SOURCE DATA section start

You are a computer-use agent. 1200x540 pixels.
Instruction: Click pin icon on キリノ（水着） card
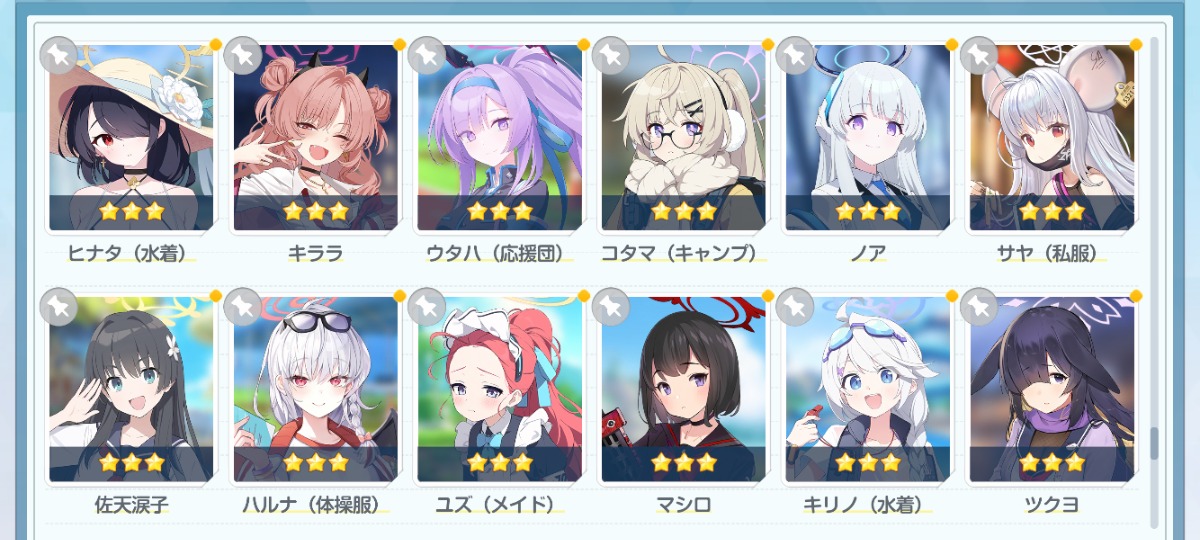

SOURCE DATA section end
SOURCE DATA section start

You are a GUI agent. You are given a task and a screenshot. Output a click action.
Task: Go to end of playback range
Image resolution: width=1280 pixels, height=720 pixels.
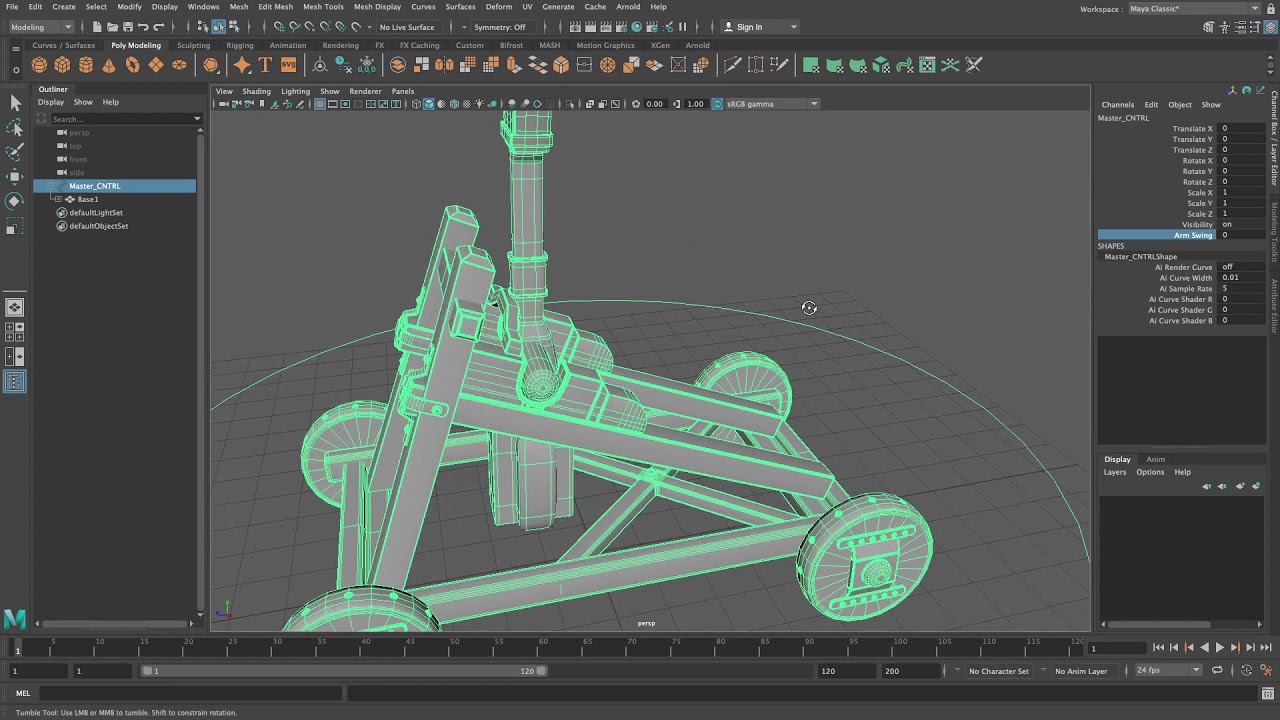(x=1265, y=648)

SOURCE DATA section end
SOURCE DATA section start

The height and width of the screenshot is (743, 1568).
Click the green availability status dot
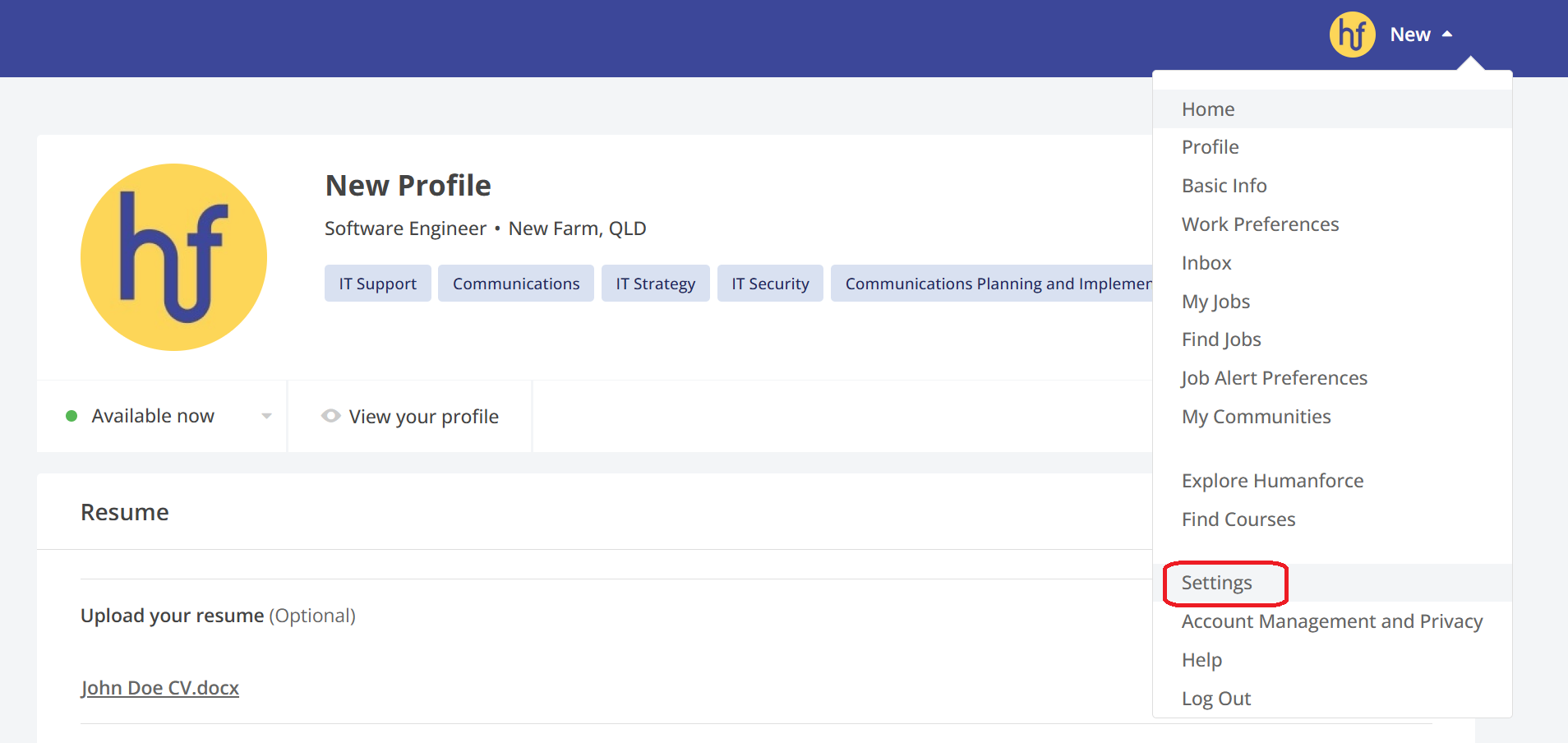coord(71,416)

SOURCE DATA section end

=== BRIEF ===
Give back, word for word, only the lines above from the line holding "You are a computer-use" to the line holding "Instruction: Click pin icon on キリノ（水着） card", both included.

=== SOLUTION TO THIS PROBLEM ===
You are a computer-use agent. 1200x540 pixels.
Instruction: Click pin icon on キリノ（水着） card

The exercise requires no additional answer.